KUTIPAN TERPILIH:
Andriansyah dalam bukunya menjelaskan bahwa Tawur Kesanga dirayakan sehari sebelum pelaksanaan Hari Raya Nyepi. Pada upacara ini, dilakukan persembahan kepada para bhuta berupa caru atau semacam sesaji.
Caru ini dipersembahkan agar para bhuta tidak menurunkan sifatnya pada pelaksanaan Hari Raya Nyepi. Hal ini juga diberikan untuk menghilangkan unsur-unsur jahat dari diri manusia sehingga tidak mengikuti pada tahun berikutnya.
Upacara Tawur Kesanga juga sering disebut dengan upacara pecaruan dan tergolong upacara bhuta yadnya.
Dilaporkan Kompas.com, Selasa (24/3/2022), Tawur Kesanga atau Mecaru identik dengan pawai festival ogoh-ogoh. Pawai tersebut umumnya dilaksanakan di daerah Kuta, Bali.
Baca juga: Simak Fakta Menarik Seputar Nyepi di Bali Saat Pandemi Covid-19
Ogoh-ogoh yang melambangkan bhuta digambarkan dengan boneka raksasa terbuat dari bubur kertas dan rangka bambu. Ogoh-ogoh merupakan representatif dari sifat buruk atau jahat manusia, maka bentuknya rata-rata menyeramkan.
Pada akhir pawai, ogoh-ogoh akan dibakar sebagai lambang pembersihan sifat jahat manusia yang dilenyapkan dalam ritual Hari Raya Nyepi. Festival ini kerap menyedot perhatian wisatawan, bahkan mereka bisa turut serta mengarak ogoh-ogoh.
Tahun ini, belum ada kepastian mengenai pawai ogoh-ogoh tersebut berkaitan dengan kondisi pandemi Covid-19.
Berdasarkan informasi Kompas.com, Selasa (15/2/2022), Majelis Desa Adat (MDA) Provinsi Bali resmi meniadakan pawai ogoh-ogoh pada Hari Raya Nyepi Tahun Baru Caka 1944 karena kasus Covid-19 di Bali masih terus melonjak.
Namun, Gubernur Bali Wayan Koster mengizinkan generasi muda atau yowana menggelar parade pawai ogoh-ogoh tersebut, berdasarkan informasi dari Kompas.com, Rabu (16/2/2022).

Data yang dikumpulkan
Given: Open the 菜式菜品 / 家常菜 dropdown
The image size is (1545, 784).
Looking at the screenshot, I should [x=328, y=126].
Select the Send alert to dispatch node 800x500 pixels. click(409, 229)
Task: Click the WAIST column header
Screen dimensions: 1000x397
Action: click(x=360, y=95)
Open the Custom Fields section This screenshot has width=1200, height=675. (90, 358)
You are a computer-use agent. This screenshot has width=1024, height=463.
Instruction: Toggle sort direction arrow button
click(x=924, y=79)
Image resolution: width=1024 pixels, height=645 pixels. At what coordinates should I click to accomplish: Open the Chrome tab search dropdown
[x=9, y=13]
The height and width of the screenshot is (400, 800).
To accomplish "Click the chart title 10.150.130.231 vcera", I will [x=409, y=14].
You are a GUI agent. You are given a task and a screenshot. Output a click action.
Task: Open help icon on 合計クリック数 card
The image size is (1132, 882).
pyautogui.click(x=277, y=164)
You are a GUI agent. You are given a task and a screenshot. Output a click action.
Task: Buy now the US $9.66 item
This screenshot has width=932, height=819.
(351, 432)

YANG DIPERLUKAN:
Tuliskan kembali secara persis bagian kutipan tentang Tawur Kesanga, mulai dari "Caru ini dipersembahkan" dan berakhir pada "pada tahun berikutnya.". Baris-baris data ini diambil dari sumber yang berbeda.

TUGAS SELESAI:
Caru ini dipersembahkan agar para bhuta tidak menurunkan sifatnya pada pelaksanaan Hari Raya Nyepi. Hal ini juga diberikan untuk menghilangkan unsur-unsur jahat dari diri manusia sehingga tidak mengikuti pada tahun berikutnya.